Saudi Arabian, Chinese and American students at "ESSE QUAM VIDERI" exhibition on March 22nd at FPAC. Photo by Marcelo Maia

Joseph Alamri believes that initiatives like the creation of the club Ummah (meaning community in Arabic), is helping the further integration of all Islamic students in WCU. He defines the club’s purpose as

“to build a connection between people from different cultures”.

Alamri said, “everything is getting better, people are getting more knowledge about good real Muslims and this is my purpose for coming here, to give a good idea about Muslims like me.”

Alamri has already indulged in the American culture as well, exemplifying one episode when he wasn’t on time for a meeting, a mistake that was later corrected by his close American friends.

“The Americans don’t have a lot of knowledge about Islam”, says Taleb Al Sharmah.

From his experience in America so far he believes that Americans are eager to know more about Islam but this is being overshadowed by bad and unbalanced media coverage.

He mentions that most media portrays a small portion of Muslims as the whole Muslim world – which represents roughly one fifth (1.6 billion) of the entire world population, according to the Pew Research Center.
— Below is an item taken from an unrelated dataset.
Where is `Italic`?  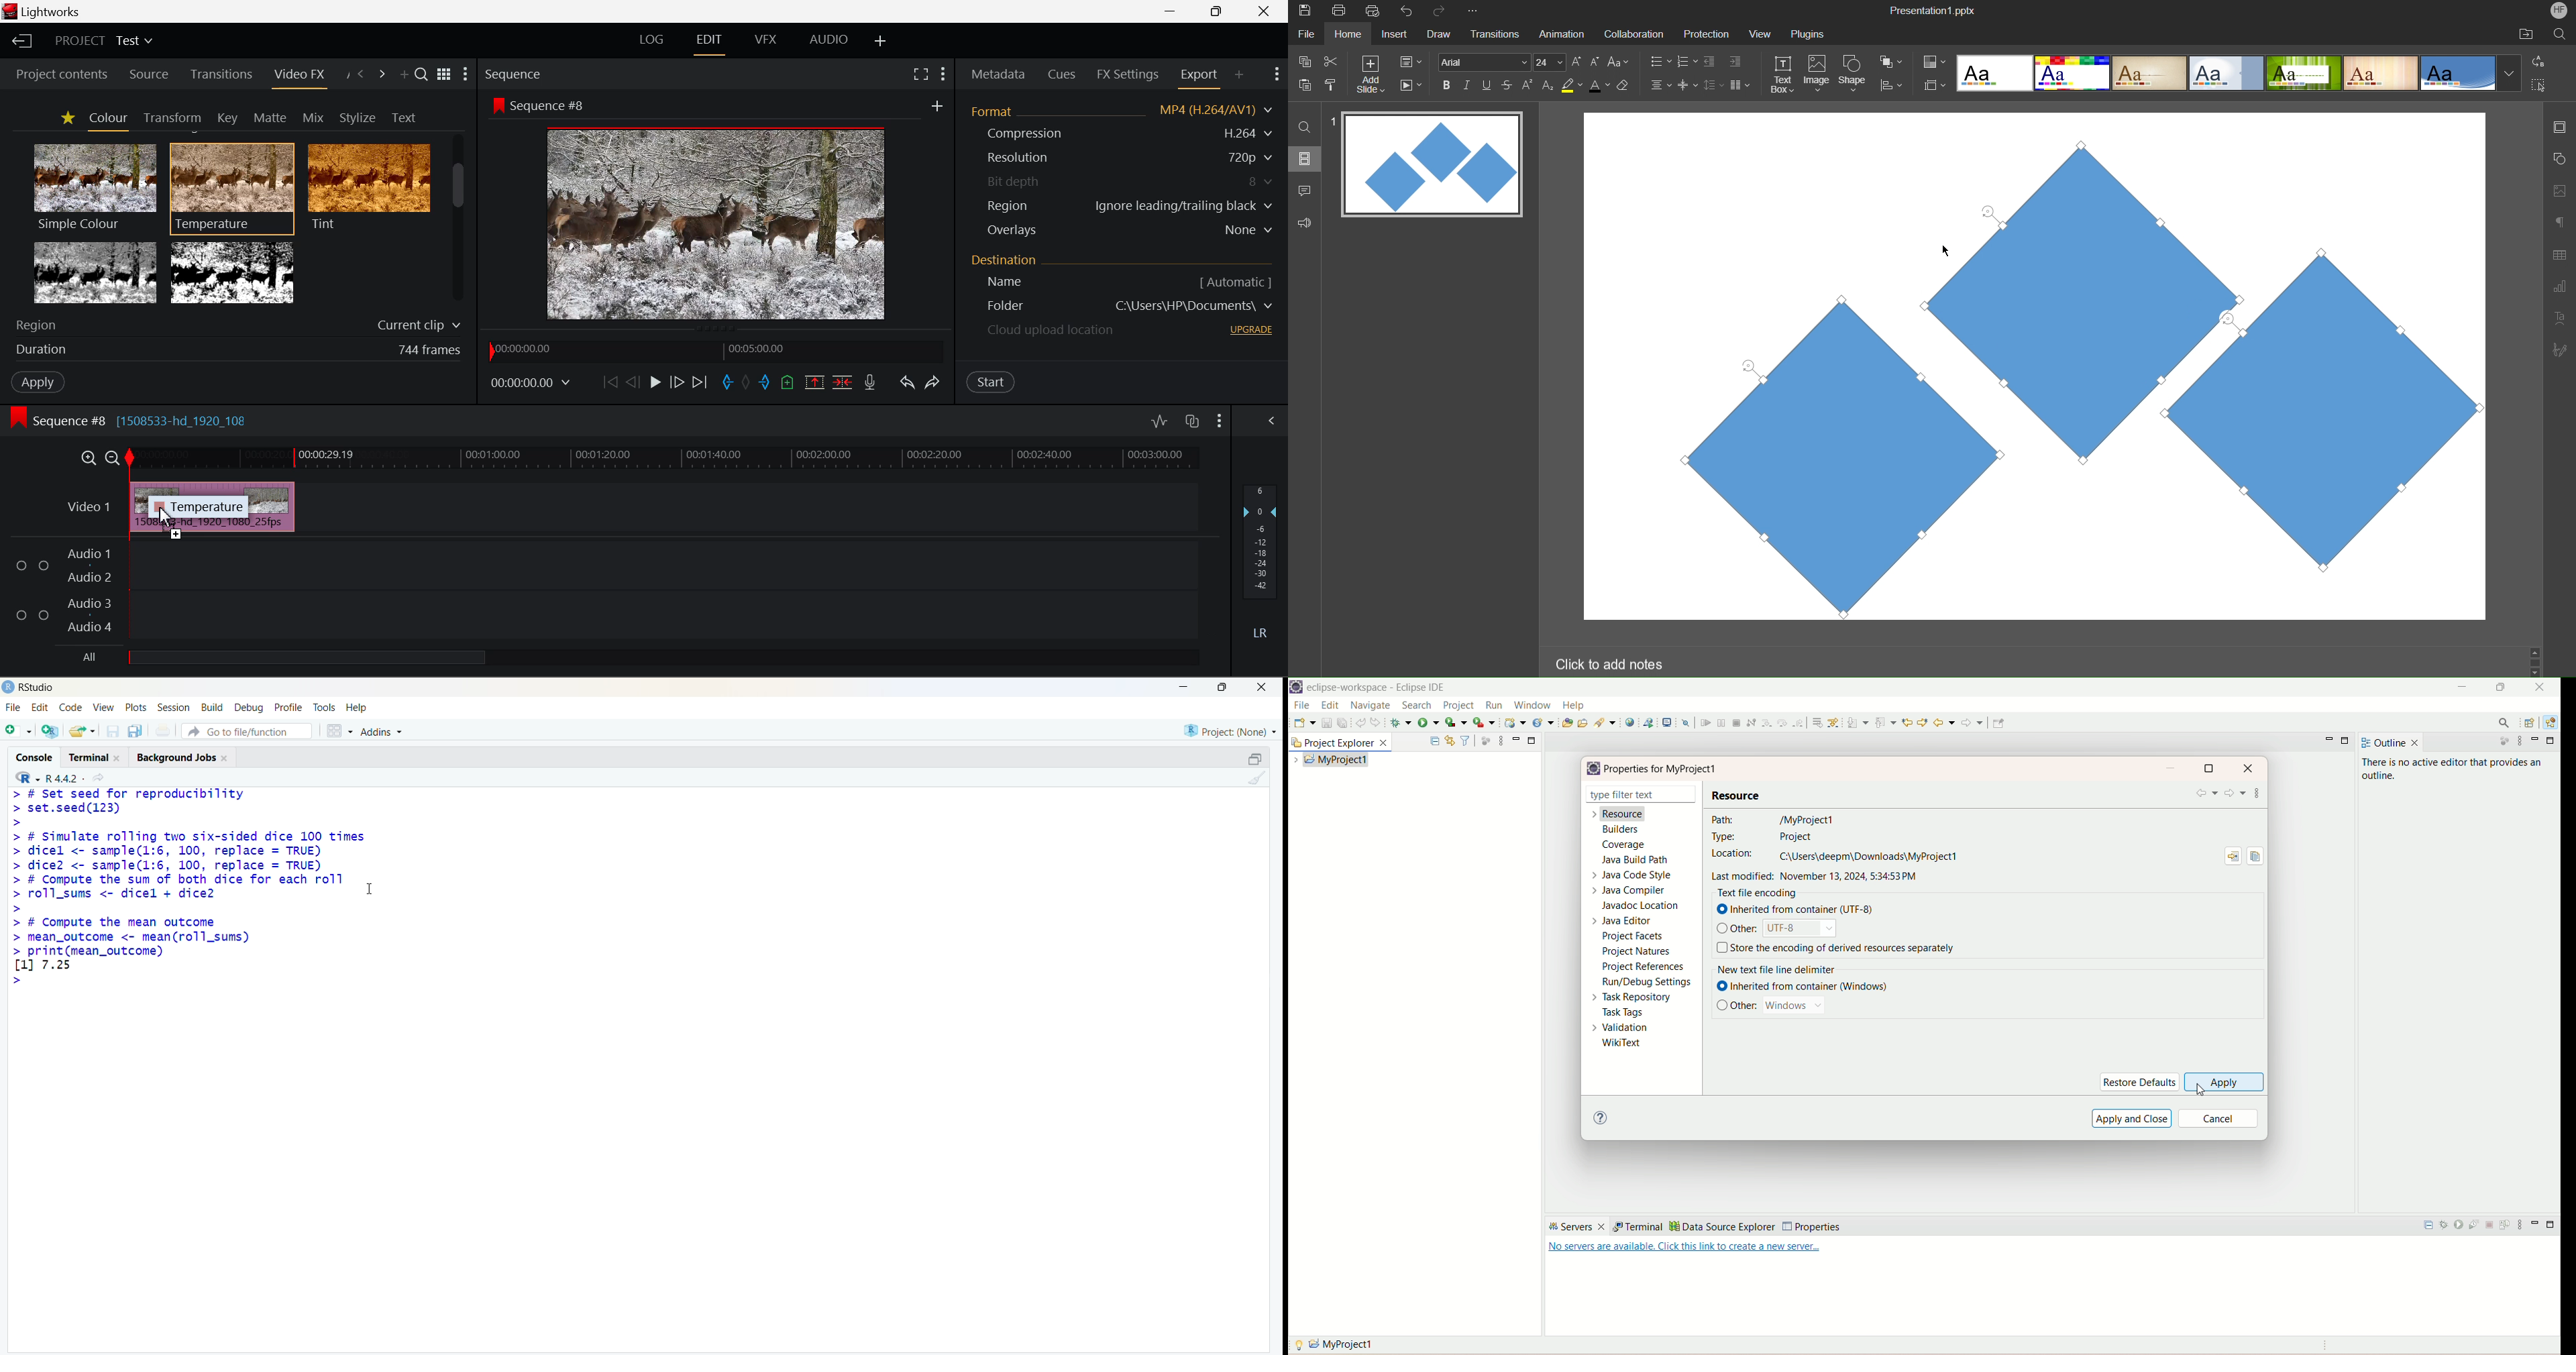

“This people don’t connect with Islam, or anything about Islam, they don’t know the Islamic culture,” said Al-Sharmah referring to the minority Islamic extremists.

Hussain Hassan Sheik, along with some other Saudi students, dressed the traditional Gulf Arab attire for a lecture about the Muslim community in North Carolina. The exhibition featured 20 self-portraits and was put together by artist Todd Drake on March 22 at the Fine and Performing Arts Center.

Visibly pleased about the outcome of the event, Sheik called Todd the “perfect man to talk about us”.

“I didn’t know the Muslim community was so large in North Carolina”,

said Linda Singleton, an Education major from Asheville. She joined the Ummah club and has made friends with the Saudi students.

After Todd’s presentation she now feels that fellow Americans are curious and interested to know more about the Muslim culture.

“I remember when they first came I was scared of them, but now they’re my best friends and I feel bad for even having being scared. They’re just different” – she explained – “all I knew about the Muslim communities was what I heard from the media, which is never positive. Every news program, everything I heard was negative, so I didn’t have anything else to base it off of what I knew. It has changed completely now.”

Allie Dundorf, another American student says she joined Ummah because she has a lot of international friends, mainly Saudis, and because she thinks that “people need to know the real them and not just their stereotypes”.

Mohammed Shutayfi, has proactively embraced his knew lifestyle at WCU, having started a job at “Freshens” in the dining hall, joining Ummah, and a series of other community-based activities.

“My life is getting better so much in this country. I love it”, Shutayfi said. “Honestly I never thought I would meet people like this in this area. They’re so friendly, nice and helpful…they’re amazing!”

Shutayfi revealed that he constantly feels a responsibility to help the Cullowhee community.

“Right now we’re starting to organize everything. We chose our friend Andy [Miller], who is majoring in Philosophy and Religion and International Studies, to be president of Ummah.”

He speaks passionately about making a difference in his generation by enlightening people with “new ideas”. He hopes that during his stay he’ll help shorten the gap between the American and Muslim cultures.

His dream is “to start a huge organization around the world about peace and love.”